From Louis Brandeis’s perspective, application of antitrust laws required both the embrace of hard-headed inquiry, spanning economics and the social sciences, and the litigator’s skill of distilling crucial facts. Brandeis’s work as a lawyer in private practice, his stint as special counsel to the Interstate Commerce Commission (ICC), and his time on the bench demonstrate his commitment to solving social and economic problems, examining the practical reality of economic circumstances, and serving the purposes of the law with rigor and commitment.

On January 3, 1916, less than a month before he was nominated to serve on the Supreme Court, Brandeis explained to the Chicago Bar Association why he believed dissatisfaction with administration of the law had grown -- because courts “applied complacently 18th Century conceptions of the liberty of the individual and of the sacredness of private property.” He believed such courts had embraced “[e]arly 19th Century scientific halftruths” like Social Darwinism that had been enshrined “into a moral law,” while they ignored “contemporary conceptions of social justice” and the rise of the Industrial Age. This led to a jurisprudence that “all too frequently” declared state laws to be unconstitutional.

Brandeis’s antidote was better lawyering: a detailed factual record that supported “reasoning from life” rather than “reasoning from abstract conception.”

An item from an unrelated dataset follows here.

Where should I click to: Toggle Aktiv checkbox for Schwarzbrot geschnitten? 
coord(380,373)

In seeking a solid ground for judicial application of legal principles, Brandeis recognized the importance of economic analysis. Indeed, he described himself as an “economic student.” As Professor Gerald Berk explains, Brandeis was:

uninterested in the “law and economics” approaches of his era (e.g., distinguishing naturally monopolistic from competitive sectors by abstract theories and then fitting facts to categories). Instead, he wanted to know how concrete economic processes and legal arrangements fostered liberties that made improvements possible or locked in power that blocked those sorts of liberties.[i]

In 1918, Brandeis authored his best-known antitrust opinion, Chicago Board of Trade v. United States, in which he articulated how such a methodology should be applied: "The true test of legality is whether the restraint imposed is such as merely regulates and perhaps thereby promotes competition or whether it is such as may suppress or even destroy competition."

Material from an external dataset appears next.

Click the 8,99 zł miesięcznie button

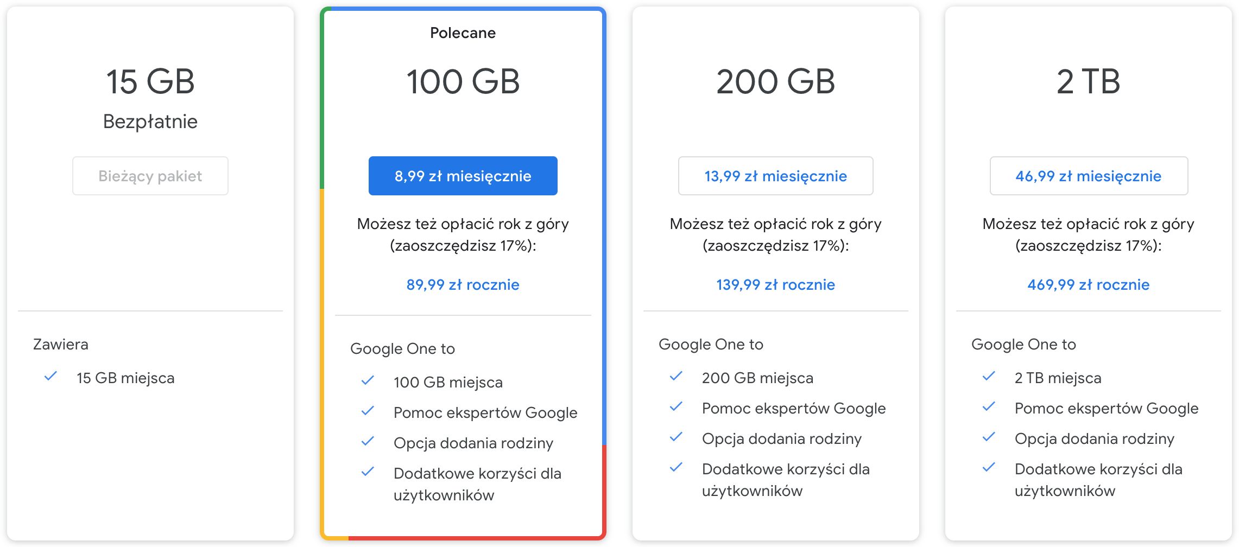463,176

As a Supreme Court Justice, Brandeis “liked to remind people that he had been a practicing lawyer for thirty-seven years before going on the Court, and he had learned that the accuracy of his facts could be a more powerful argument than the logic of his law.”[ii] As a judge reviewing Sherman Act cases he did not indulge in large theories of political power; rather, he used a microscope to peer into the fine grain of fact-patterns.

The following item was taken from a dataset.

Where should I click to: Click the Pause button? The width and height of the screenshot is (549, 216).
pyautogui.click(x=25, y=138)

The emphasis on facts, informed by economics and the social sciences, in pursuit of the application of an established legal standard differentiates the role of the lawyer, enforcer, and judge from that of the legislator.


In my next article, I will explore the balance of antitrust law and sectoral regulation.

 

Jonathan Sallet is a Benton Senior Fellow. He works to promote broadband access and deployment, to advance competition, including through antitrust, and to preserve and protect internet openness. He is the former-Federal Communications Commission General Counsel (2013-2016), and Deputy Assistant Attorney General for Litigation, Antitrust Division, US Department of Justice (2016-2017). 

Updating Antitrust for a New Age


Notes:

[i] E-mail from Gerald Berk, Professor, University of Oregon to Jonathan Sallet (Oct. 31, 2017, 1:53:13 PM EDT)

[ii] Urofsky, Melvin. Louis D. Brandeis: A Life. 2009.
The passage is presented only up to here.